At Damien Hirst's latest venture, the much-publicised and hyper-trendy Pharmacy restaurant in Notting Hill, the entire bar menu is dedicated to toast. There you can choose from your basic boiled eggs and soldiers combination (pounds 2.75) to the more decadent option of sevruga caviar and creme fraiche on Melba toast (a snip at pounds 35). The matter of toast-making apparatus also seems to have fallen victim to fashion, and just when you thought the pounds 100 or so invested in your shiny Dualite toaster was adequate, the word is the latest must-have toast-making accessory is a stainless steel job designed by the Italian Gae Aulenti (pounds 68.50 from David Mellor, 4 Sloane Square) with the word TOAST emblazoned on the side (just in case you forget what it's supposed to do).

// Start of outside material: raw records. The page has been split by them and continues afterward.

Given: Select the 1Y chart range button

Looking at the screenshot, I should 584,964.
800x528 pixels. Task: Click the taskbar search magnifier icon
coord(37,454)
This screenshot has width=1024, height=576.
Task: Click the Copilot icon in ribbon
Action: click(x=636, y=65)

If all that is not testimony enough, a chic eatery in Leeds called Normans has a door made of toast - well, toast embedded in wax, which was then covered in Perspex by the artist Tracy Davidson.

If you prefer to eat it rather than walk through it, a quick poll voted Mother's Pride as being the best toast-making bread, offering the almost perfect consistency. Other varieties nominated included malted granary, but the general consensus was: brown bread makes terrible toast. The whiter the bread, the better.

So why, then, does Murphy's law always apply to pieces of toast which fall on the floor buttered-side down? Apparently it has nothing to do with the tumbling-toast effect, the aerodynamics of only one side being buttered. The key reason is gravity, and, of course, the height of your table as a slice of toast doesn't have time to spin all the way round before it hits the floor, buttered-side down.